*Exercise*: Reproduce each line of the material exactly as it reads.

*Data for review*:
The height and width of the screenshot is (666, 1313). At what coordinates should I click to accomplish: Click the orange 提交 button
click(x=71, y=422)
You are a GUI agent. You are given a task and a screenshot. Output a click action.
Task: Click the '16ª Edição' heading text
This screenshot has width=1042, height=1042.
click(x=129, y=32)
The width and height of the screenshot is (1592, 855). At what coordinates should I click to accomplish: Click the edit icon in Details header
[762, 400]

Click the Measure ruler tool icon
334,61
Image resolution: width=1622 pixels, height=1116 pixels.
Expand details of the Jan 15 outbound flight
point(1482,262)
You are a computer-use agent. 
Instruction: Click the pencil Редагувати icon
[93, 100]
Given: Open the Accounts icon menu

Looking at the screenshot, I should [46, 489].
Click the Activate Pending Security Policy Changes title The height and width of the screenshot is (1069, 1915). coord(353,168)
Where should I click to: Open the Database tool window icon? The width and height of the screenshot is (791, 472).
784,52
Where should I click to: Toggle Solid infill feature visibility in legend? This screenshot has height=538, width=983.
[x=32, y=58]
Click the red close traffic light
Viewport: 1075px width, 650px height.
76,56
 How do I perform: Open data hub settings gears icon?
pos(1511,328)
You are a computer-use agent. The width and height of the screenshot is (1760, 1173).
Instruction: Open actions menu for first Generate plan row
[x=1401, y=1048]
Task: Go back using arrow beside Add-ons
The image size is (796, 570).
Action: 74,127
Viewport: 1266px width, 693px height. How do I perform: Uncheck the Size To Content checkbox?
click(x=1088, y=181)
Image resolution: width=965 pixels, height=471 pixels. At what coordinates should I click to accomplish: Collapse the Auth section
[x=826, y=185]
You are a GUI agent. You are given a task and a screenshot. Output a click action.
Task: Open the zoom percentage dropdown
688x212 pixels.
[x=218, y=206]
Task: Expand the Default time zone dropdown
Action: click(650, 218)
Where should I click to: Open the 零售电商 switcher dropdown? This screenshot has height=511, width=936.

*Task result*:
The height and width of the screenshot is (666, 1313). At what coordinates should I click to accomplish: Click the orange 提交 button
click(x=71, y=422)
You are a GUI agent. You are given a task and a screenshot. Output a click action.
Task: Click the '16ª Edição' heading text
This screenshot has width=1042, height=1042.
click(x=129, y=32)
The width and height of the screenshot is (1592, 855). At what coordinates should I click to accomplish: Click the edit icon in Details header
[762, 400]

Click the Measure ruler tool icon
334,61
Image resolution: width=1622 pixels, height=1116 pixels.
Expand details of the Jan 15 outbound flight
point(1482,262)
You are a computer-use agent. 
Instruction: Click the pencil Редагувати icon
[93, 100]
Given: Open the Accounts icon menu

Looking at the screenshot, I should [46, 489].
Click the Activate Pending Security Policy Changes title The height and width of the screenshot is (1069, 1915). coord(353,168)
Where should I click to: Open the Database tool window icon? The width and height of the screenshot is (791, 472).
784,52
Where should I click to: Toggle Solid infill feature visibility in legend? This screenshot has height=538, width=983.
[x=32, y=58]
Click the red close traffic light
Viewport: 1075px width, 650px height.
76,56
 How do I perform: Open data hub settings gears icon?
pos(1511,328)
You are a computer-use agent. The width and height of the screenshot is (1760, 1173).
Instruction: Open actions menu for first Generate plan row
[x=1401, y=1048]
Task: Go back using arrow beside Add-ons
The image size is (796, 570).
Action: 74,127
Viewport: 1266px width, 693px height. How do I perform: Uncheck the Size To Content checkbox?
click(x=1088, y=181)
Image resolution: width=965 pixels, height=471 pixels. At what coordinates should I click to accomplish: Collapse the Auth section
[x=826, y=185]
You are a GUI agent. You are given a task and a screenshot. Output a click action.
Task: Open the zoom percentage dropdown
688x212 pixels.
[x=218, y=206]
Task: Expand the Default time zone dropdown
Action: click(650, 218)
Where should I click to: Open the 零售电商 switcher dropdown? This screenshot has height=511, width=936.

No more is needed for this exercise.